Calculating abundance from marginalized N-mixture model

I am running an N-mixture model (binomial mixture model) to calculate the abundance of animals from repeated counts at many sites. I have posted about this analysis before (https://discourse.mc-stan.org/t/calculating-the-likelihood-for-loo-in-a-binomial-mixture-model/4787/4) relating to loo, but I have a new question regarding the best approach to calculating abundance (N) from the marginalized form (latent N not sampled as done with BUGS/JAGS/Nimble formulation).

The full code is below but the relevant parts are the likelihood:

  // Likelihood
  for (i in 1:R) {
    vector[K[i] - max_y[i] + 1] lp;
    
    for (j in 1:(K[i] - max_y[i] + 1))
    lp[j] = poisson_log_lpmf(max_y[i] + j - 1 | log_lambda[i])
    + binomial_logit_lpmf(y[i] | max_y[i] + j - 1, logit_p[i]); // vectorized over T
    target += log_sum_exp(lp);
  }
}

where R is the number of sites each visited T times. K is the maximum abundance to iterate through to marginalize N out of the likelihood. max_y is the maximum number of individuals observed at a particular site on any of the T visits. This can also be considered the minimum population size, since we know there are at least that many individuals but likely many more that we missed since they are hard to observe.

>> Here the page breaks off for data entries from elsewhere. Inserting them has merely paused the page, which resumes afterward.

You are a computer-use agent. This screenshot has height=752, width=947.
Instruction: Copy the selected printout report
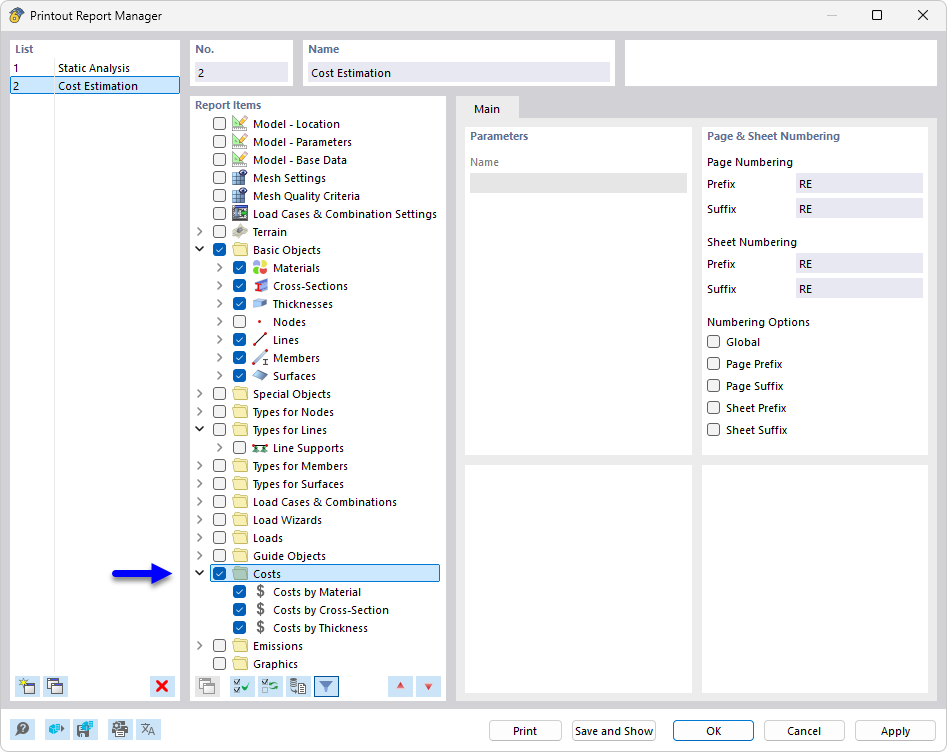pyautogui.click(x=55, y=686)
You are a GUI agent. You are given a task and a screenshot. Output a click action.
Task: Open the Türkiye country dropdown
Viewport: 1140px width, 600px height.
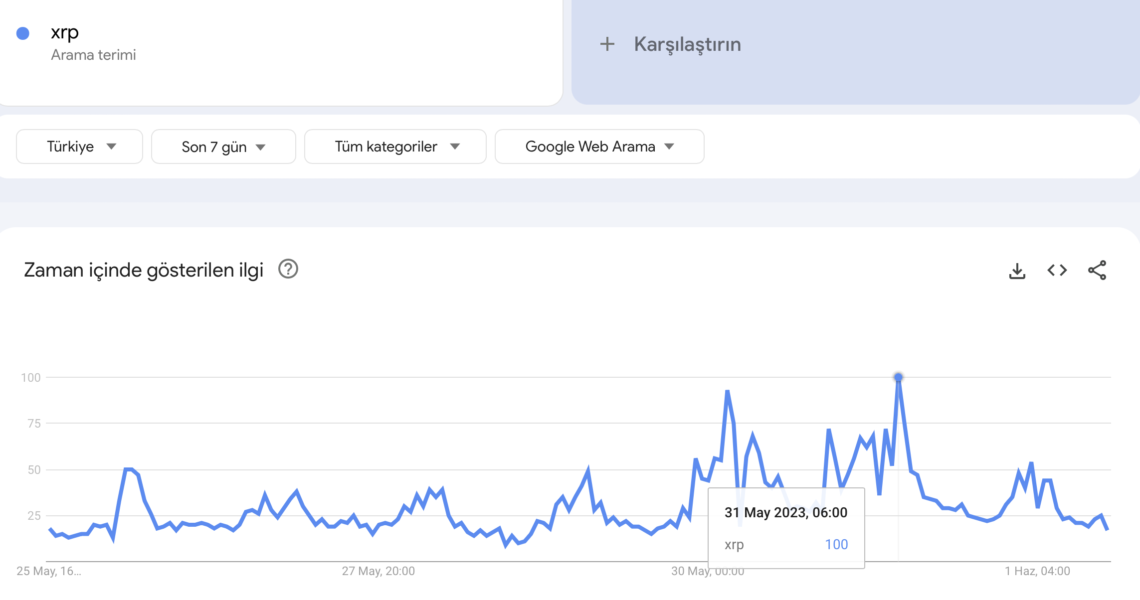tap(80, 146)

This all works great. We are in part interested in the true abundance N (also about the coefficients on the variables affecting log_lambda and logit_p). To calculate N, I was using:

N[i] = poisson_log_rng(log_lambda[i]);

But because it’s a random Poisson draw from lambda it can be a large range above and below that for large lambda. In some cases this means that N[i] is less than max_y[i], the number we observed on a single visit (no chance of double counting with our methods). This is fine to get the expected abundance for any plot at that site and most of the posterior predictive checks look good. There is slight overestimate at low counts near zero and slight underestimate at very high counts when predicting new observations, but generally things look good. However, we know that at that plot, N should be at least the number observed so I changed the code to:

  for (i in 1:R) {
    N_rng[i] = poisson_log_rng(log_lambda[i]);
    
    // Restrict N to be at least as big as the number of animals observed on a single night
    if(N_rng[i] < max_y[i]) 
      N[i] = max_y[i];
    else
      N[i] = N_rng[i];
      
    p[i, 1:T] = inv_logit(logit_p[i, 1:T]);
  }

At some sites this pushes all the lower estimates of N across iterations up to max_y but obviously doesn’t change the rest of the distribution. Maybe this isn’t an issue or maybe it depend about the inference I want to make. My question is if anyone thinks this is a bad idea or has a better approach to estimating N in this model?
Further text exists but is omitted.